Day One- Aka picked us up from our hotel in Kupang and swiftly set the tone for the next three days by haggling with a pick up driver across the road to drive us around the outskirts of Kupang in order to learn how the people of Timor make a living. We stopped firstly to see the production of Palm sugar and tasted the treacly result, listened and admired the traditional Sasando Musical instrument that graces Indonesian 5,000rp notes, saw the WWII memorial to fallen Australian and Indonesian soldiers in Oesaso and even learned how local families produce salt from soil in a tiny smokey bamboo shack.
All this before we'd even had lunch, we ended our action packed morning at the beautiful Oehala waterfall where we ate our tasty 'bungus Padang' (take away local food) after bartering the price for a Bemo to take us there. Delay in out journey due to the erection of new electricity pilots:no trucks to help here!
With a full stomach it was time for us to journey on first by Ojek ( back of a local blokes motorbike) then by public bus (limited knee room) to Niki-niki where we would start our ascent to the traditional isolated village of Boti. The road to Boti is not frequented by any public transport, and as we were informed it is a 'difficult road' is only reachable by 4x4 or motorbike. In the interest of saving precious rupiah we went for the latter. Aka rented a bike which Josie rode on the back of and I put my life in to the hands of a friendly man with a good bike, by motorbike we're really talking 125cc peds, and as we were soon to find out the 'difficult road' meant hardly even a road at all. The ascent to Boti was one of the scariest, most exhilarating and jaw droppingly beautiful things I think either of us have ever experienced.
Sheer drops to either side and only a rutted rocky dirt track (maybe it was road 20 years ago) to manoeuvre, we saw locals sliding and falling off their bikes and on a couple of occasions had to walk to steepest inclines, the hour journey to traverse just 14km. (In a few days when I can finally access my GoPro photos the shots and videos from the bikes are incredible).
On arrival we were greeted by the king of the Boti people and his family, they served us a delicious dinner and chewed some Betel nut with the king we brought as a mandatory offering. Everyone in West Timor chews Betel Nut, it tastes kind of bitter and dry, you mix it with lime powder and pepper, making the red colour and it makes you feel flushed, a little dizzy and disorientated. You basically know your under the influence of something and the locals chew it while they go about their daily lives for a number of reasons, including the fact it's addictive.
Day two- after a nights sleep in the blissfully quiet Boti hills, we took a stroll through the village to see how the Boti live. We were greeted by the traditional thatched roof dome shaped huts called Ubu.

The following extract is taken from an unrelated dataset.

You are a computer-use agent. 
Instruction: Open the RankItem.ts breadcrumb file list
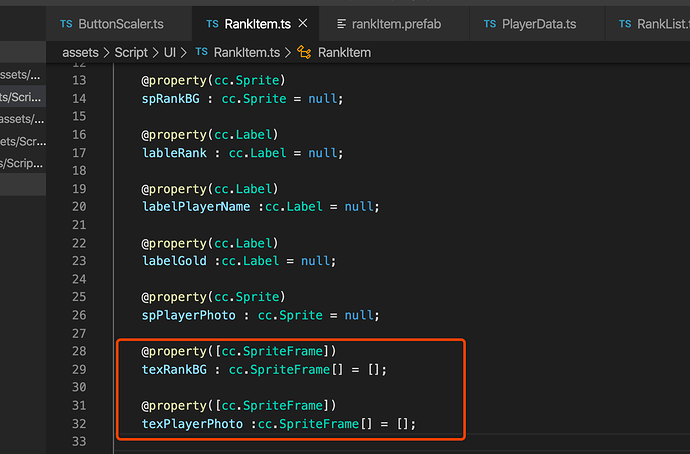click(x=246, y=52)
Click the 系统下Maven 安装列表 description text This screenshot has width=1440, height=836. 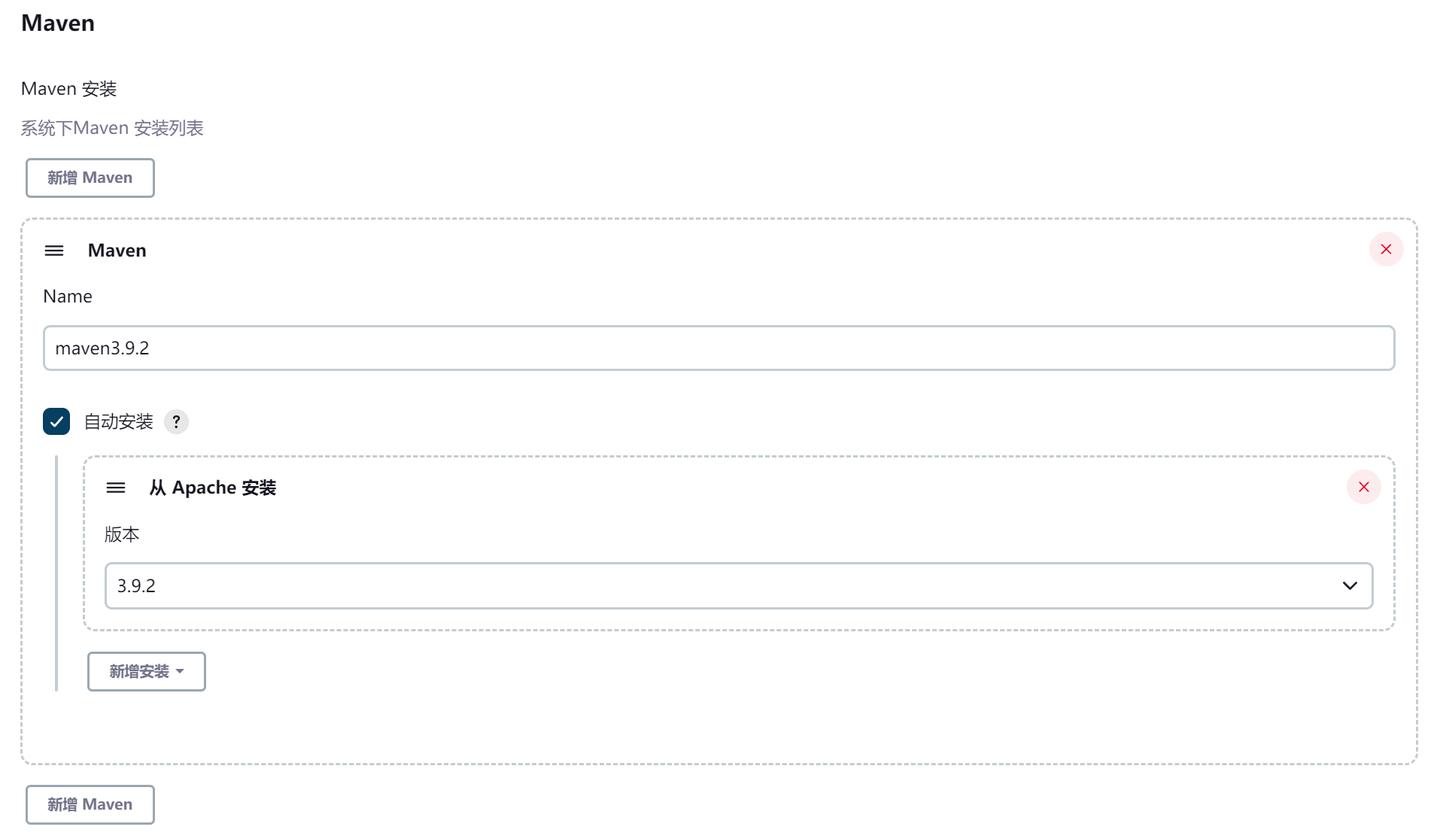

The family life is based around farming cattle, boar and chickens, weaving by traditional method (it can take up to a year to complete some pieces) . The belief system in Boti has also managed to remain intact mainly due to it not being discovered by the Dutch colonialists. The people believe in two gods one above and one below, the father and the mother respectively, also hair is of great importance and the king will never cut his hair. Meeting the Boti people was eye opening and it's the first time in either of our lives we've really come in to contact with a way of life so detached from modernity.
After traversing the treaturous road back, small detour around the police checkpoint due to a lack of helmet and 'legally' rented motorbike, we arrived at the hectic Niki Niki market. Full of people selling everything from stinky fish, to fresh tobacco, betel nut and all the usual useless tat markets sell. It was an assault on the senses and yet again we were the only tourists to be seen, everyone obviously wanted to say hello.
In the afternoon we proceeded to a small village called None (non-ay) a village famous for its headhunting. The none fortress perched on a sheer cliff face overlooking a huge landscape is no nothing more than a few piles of bricks and small thatched houses but the rich history as explained by our fantastic guide Aka was much more sensational. From only 2 generations before this was home to a tribe of head hunters who had never been defeated. Their strategy informed by superstition, a special banyan tree and expert tactics meant that many villages and people sought to fight the None people yet as the tale goes none succeeded. We also met two lovely little local kids who followed us around and posed for photos, these children's great grandfathers were warriors, pretty cool family heritage.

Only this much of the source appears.